Zemanta widget in various incarnations today works in all major browsers (Firefox, Internet Explorer, Chrome, Safari and Opera) and on all major blogging platforms. This wide support is presenting ever bigger challenge to us and to anyone who wants to follow our path.

Most blogging platforms today support enhancement of blogs with widgets. I think it is time for them to add support for widgets on content creation side and go beyond current one-interface-fits-all state of affairs.

Open platform would enable tool makers like us to build specialized tools that might cater to specific niches and empower writers to customize their workflow to their needs .

Such platforms should at minimum have a common shared feature set, but I hope for at least partially shared API.

Current state

Some platforms like WordPress already have a plug-ins API which can be used to customize parts of creation process. However it is usually very low level, highly platform specific and available only to self-hosted users.

Creators of rich text editors have also recognized a need to let outside developers extend writing experience. Most major editors have an API that admittedly we might not be using enough. But this is not true of all editors so we end up with common development problems like not enough feature overlap and missing, undocumented or poorly documented interfaces.

There is a lot of activity, but the end result is still a very fragmented landscape that in my opinion limits developers creativity. You either add wanted functionality to your favorite platform or if you are more ambitious, you end up seeking the right balance between ironing out platform peculiarities and building features users actually care about.

And since blogging environment that most people use lets them little control over it, we develop browser extensions that are really just a patch for this problem. The only reason why we bloat browsers (a little bit) with an extension that most of the time does nothing is because we have to. Extensions are great, but they also present a risk and in this case one that should not be necessary.

My vision of future

What I would like to do as a developer can best be explained with examples translated from code to English (well, approximation of it anyhow).

I would like to write: “Take image at this address, upload it to writer’s image repository and return me its new address.”

I would like to write: “When DOM node is added to text (or removed from it), run this function.”

I would like to write: “Before text is published, run it through this filter function and save its result.”

I would like to write: “Store this information and let me retrieve when I need it.”

I would like our users to add our widget with only a few clicks. Maybe a click on our side to trigger installation and a confirmation on blogging platform with a list of permissions sought (like OAuth).

When user interface needs to be shown, I would want it to be well integrated. So if elements of interface can be rearranged, hidden or otherwise handled, then our widget would behave as expected.

In conclusion

Creating and supporting a tool like Zemanta is difficult. Front end development is challenging enough when you are against few browsers on your platform, but it is far worse when you try to deliver the same high level of experience on multiple platforms none of which you actually control.

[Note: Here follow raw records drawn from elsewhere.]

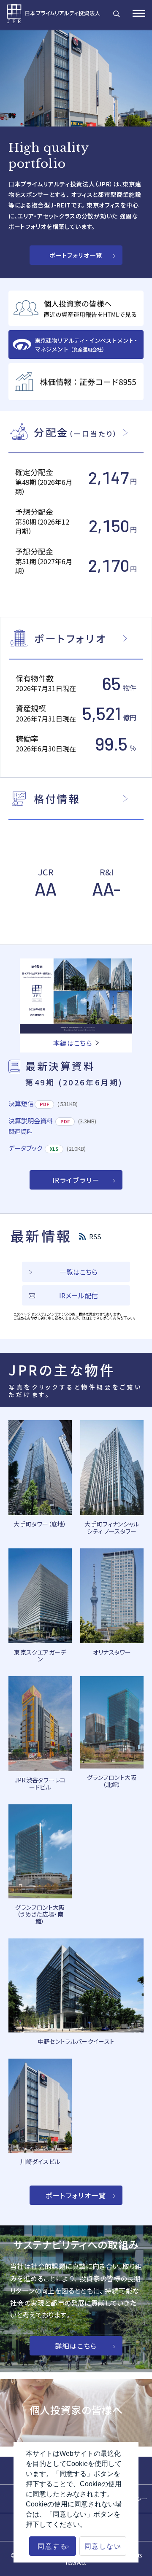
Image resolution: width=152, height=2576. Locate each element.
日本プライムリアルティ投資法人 (57, 13)
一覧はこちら (79, 1272)
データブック (25, 1148)
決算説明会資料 (30, 1120)
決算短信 (21, 1103)
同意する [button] (52, 2546)
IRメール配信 (78, 1295)
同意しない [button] (103, 2546)
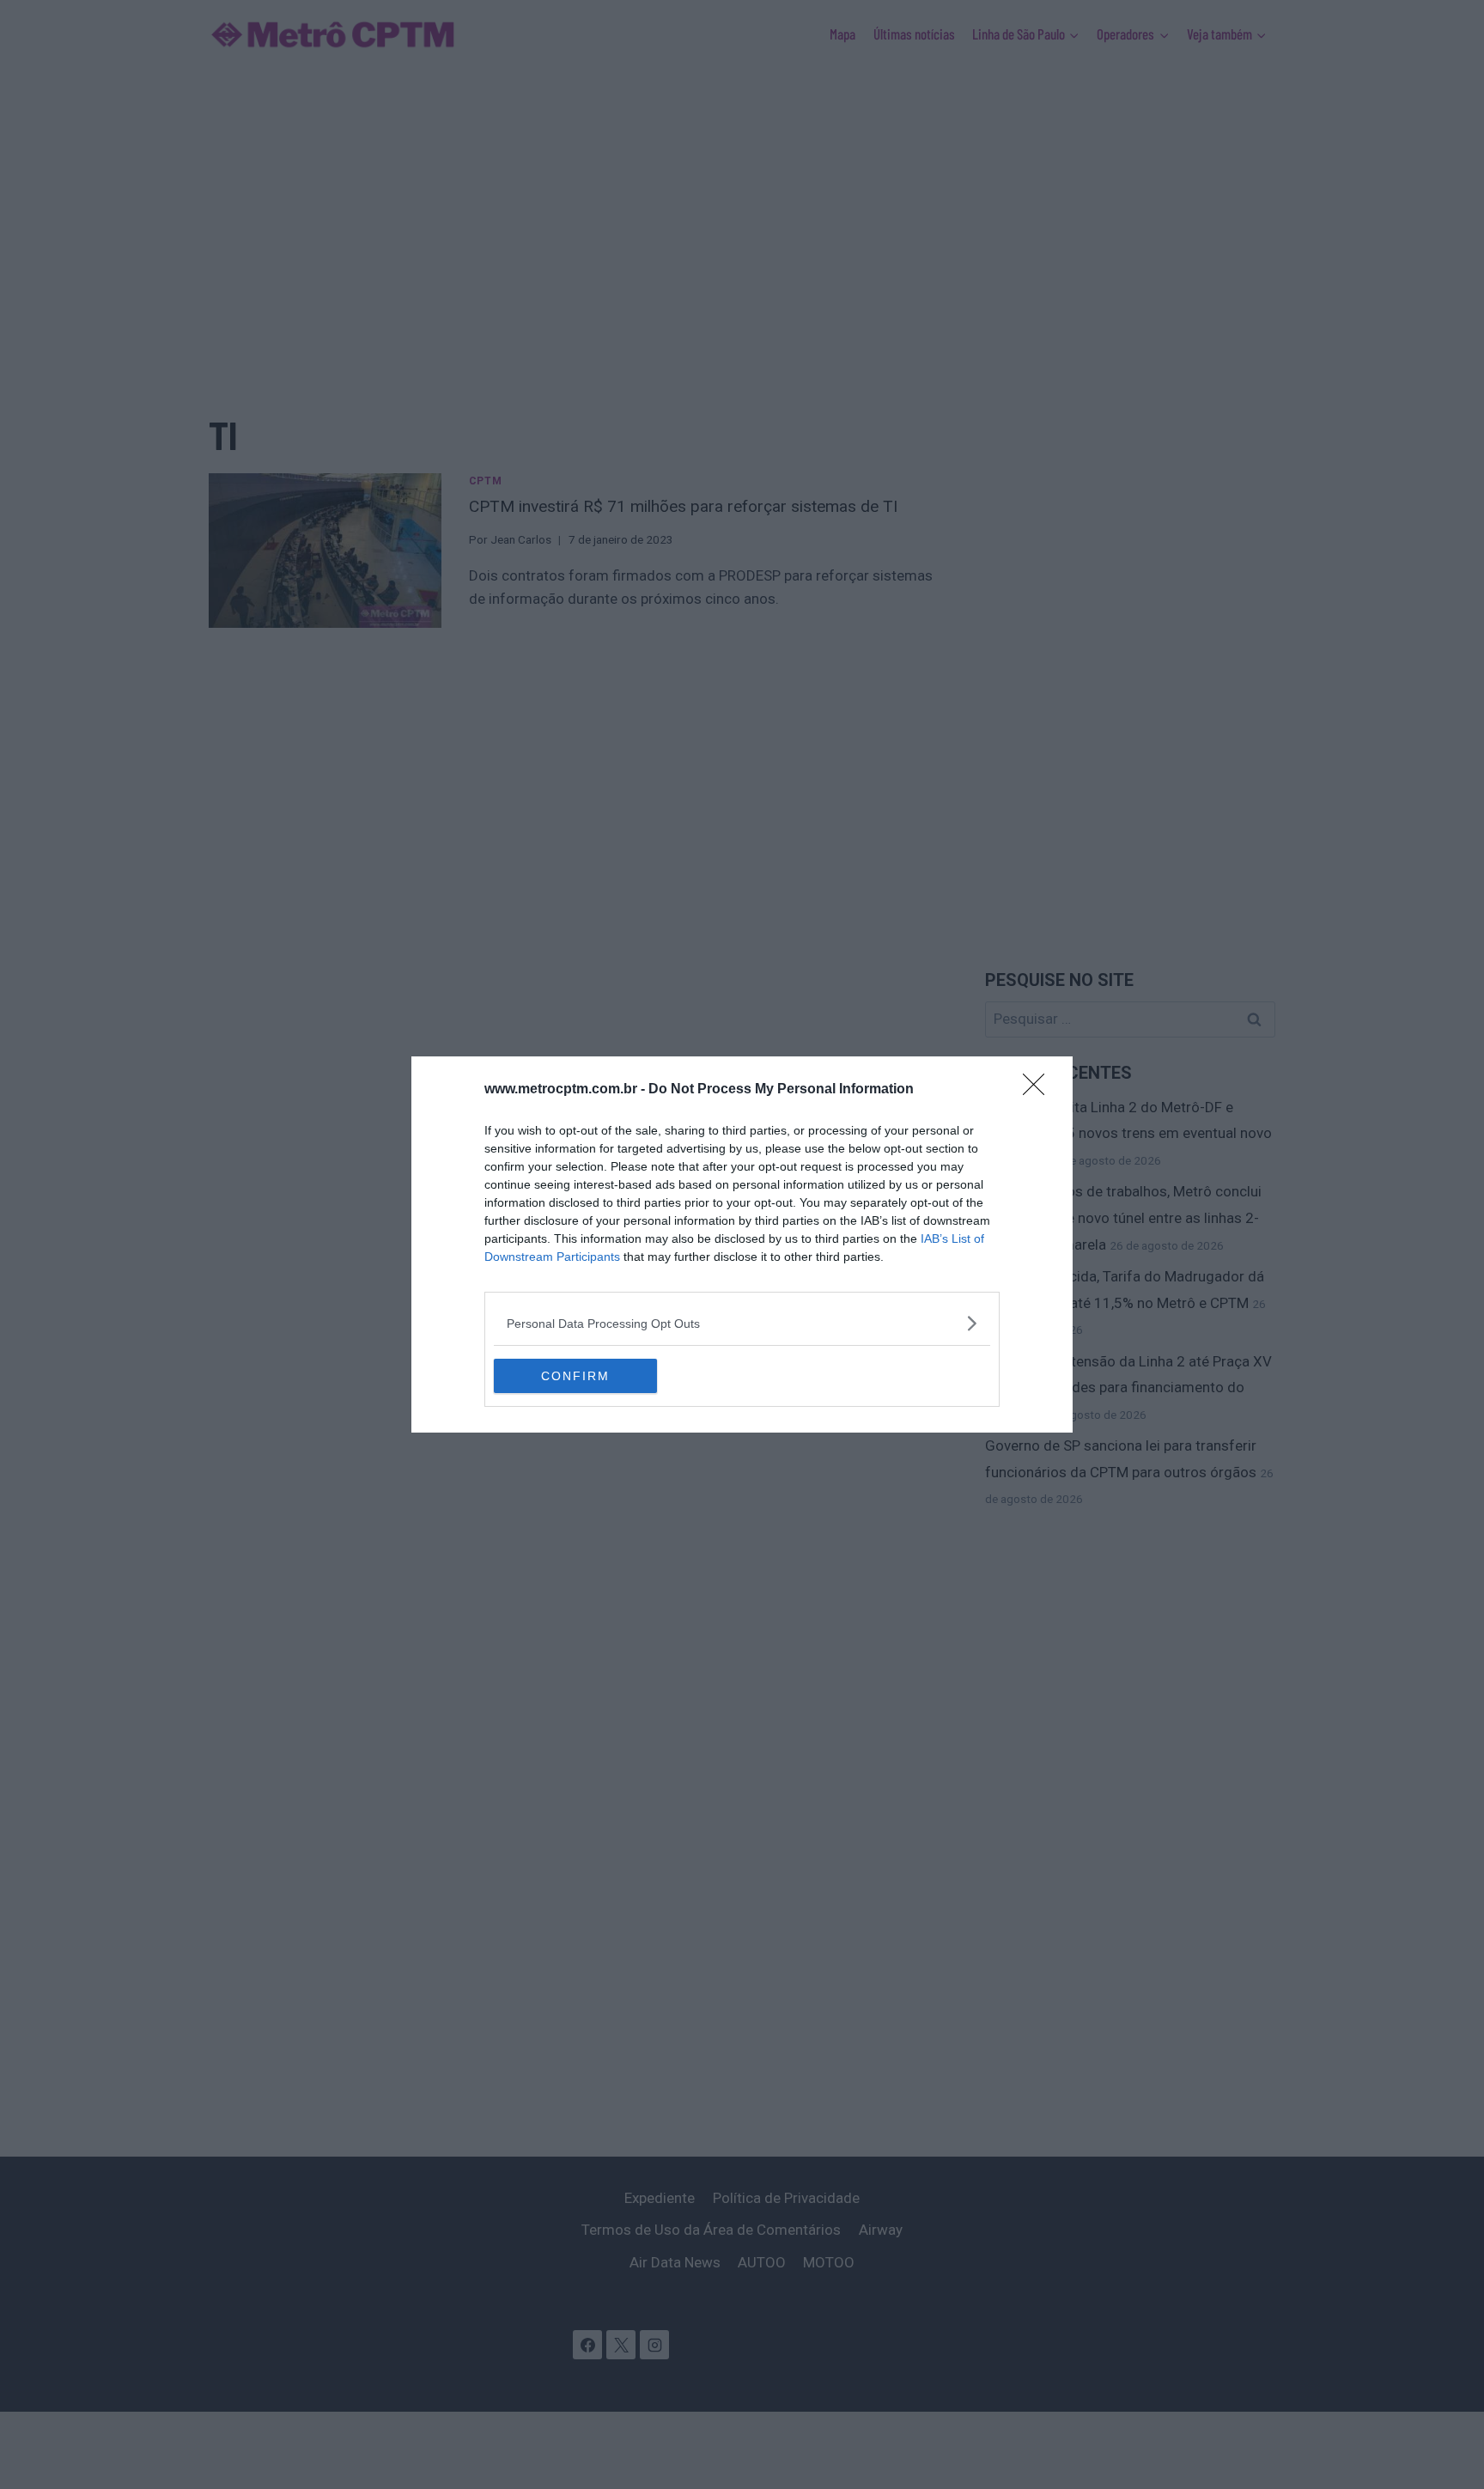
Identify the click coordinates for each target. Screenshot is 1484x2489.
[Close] (1039, 1090)
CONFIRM (575, 1376)
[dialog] (742, 1244)
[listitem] (742, 1323)
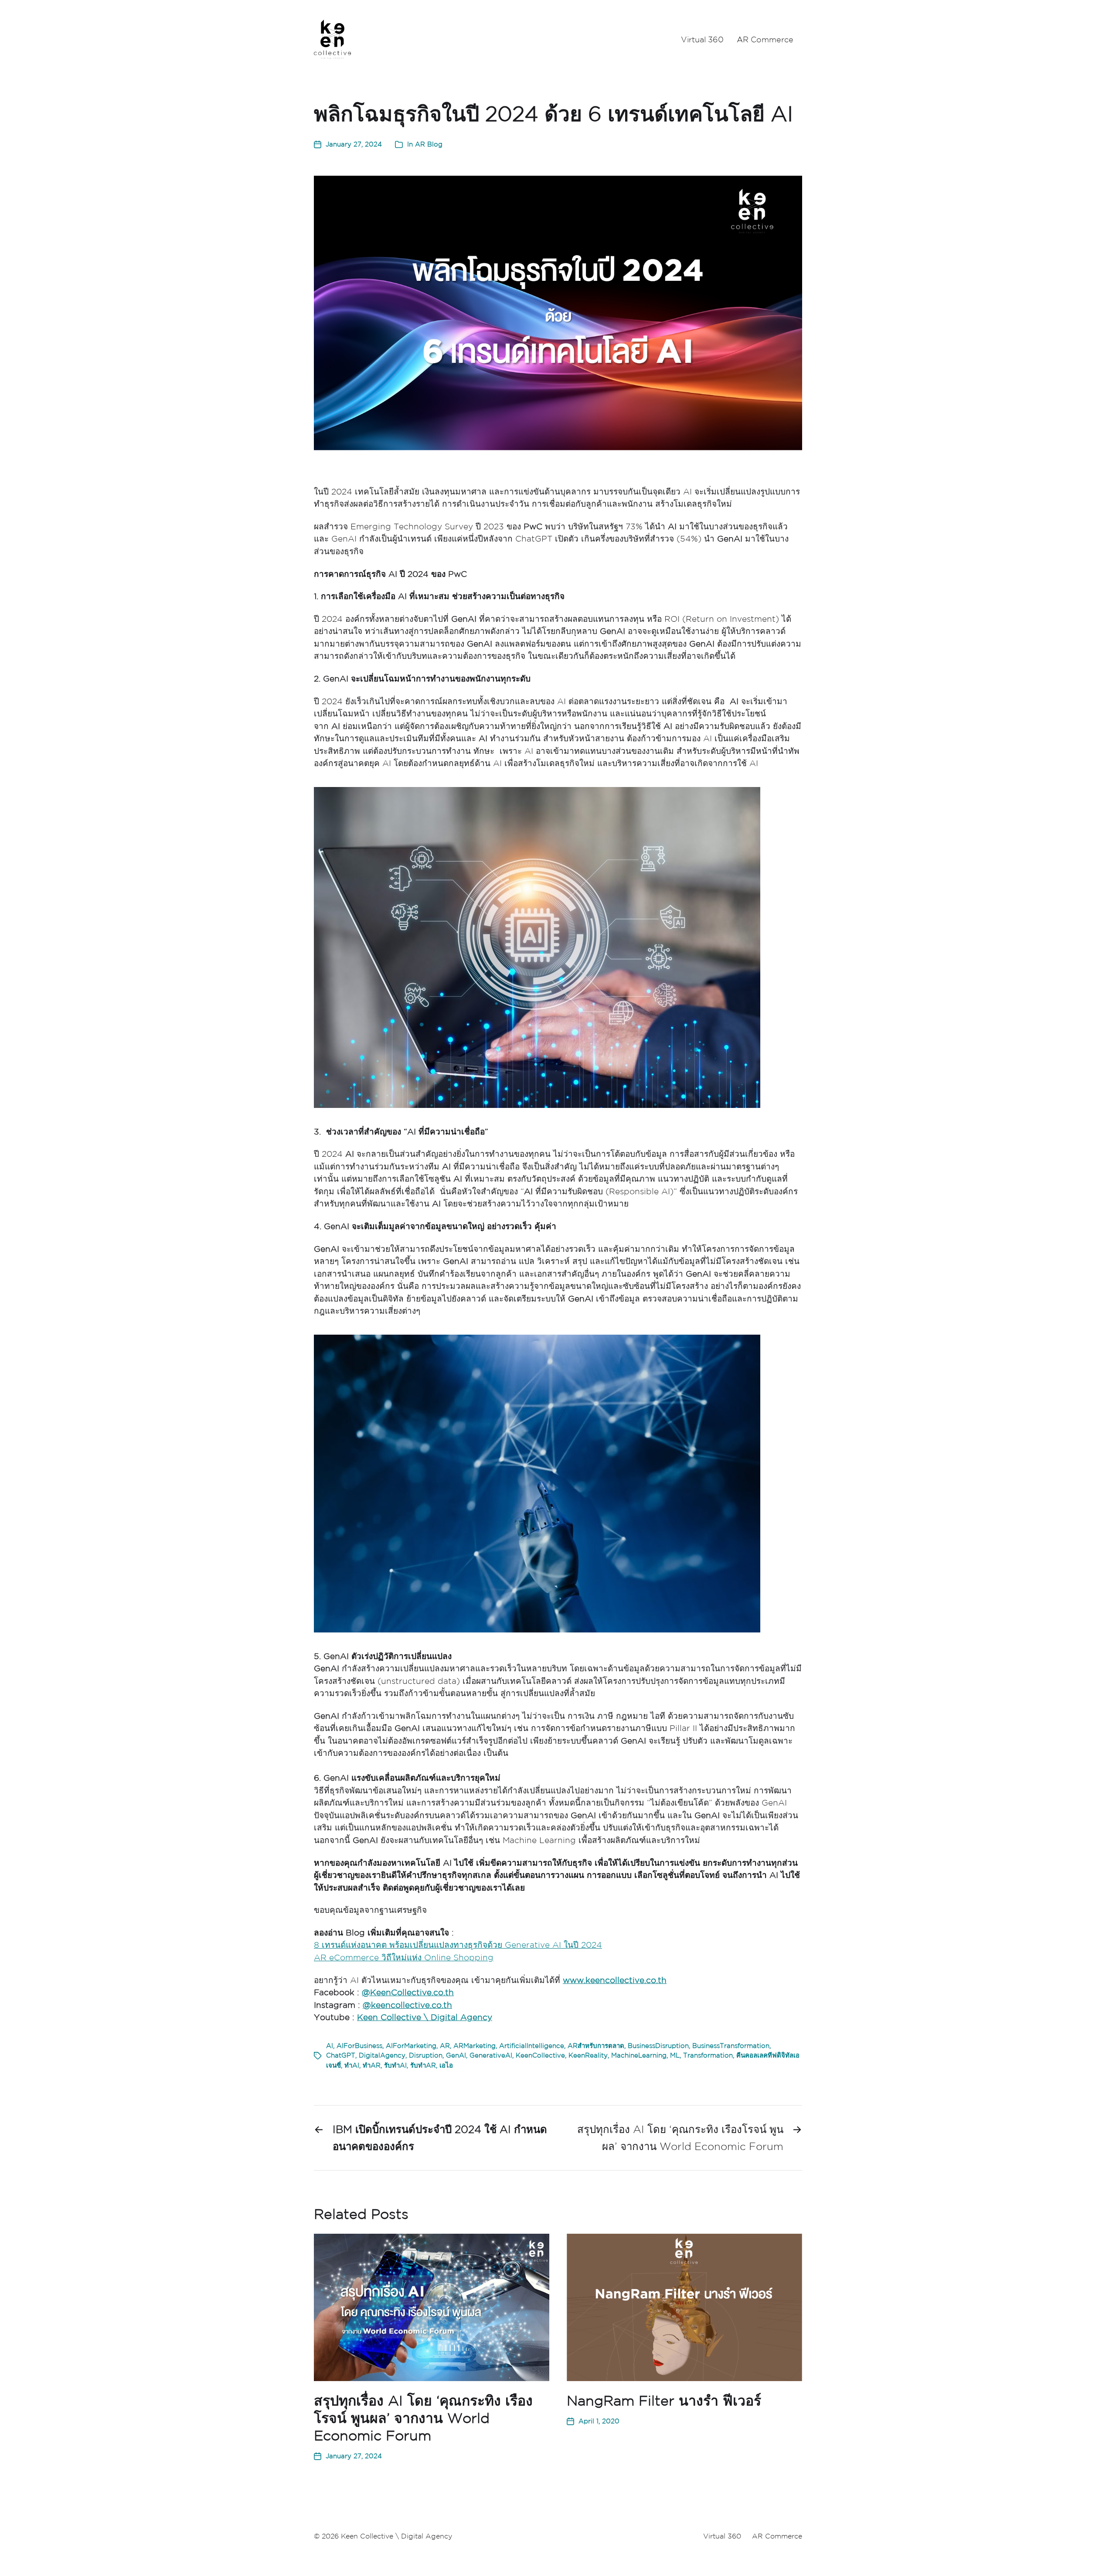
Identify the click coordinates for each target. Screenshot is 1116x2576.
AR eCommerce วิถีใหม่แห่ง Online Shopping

You keep hitting at browser quirks and unexpected platform changes and ironically it keeps getting worse as other people’s code gets better. For example, wrapping your Javascript code in anonymous namespace is good practice, but it often removes hooks on which you relied and you need to come up with a new solution.

My work often feels like war of attrition, which is odd because there is no enemy. We work to complement blogging platforms, not replace them.

Surely it is time we do better.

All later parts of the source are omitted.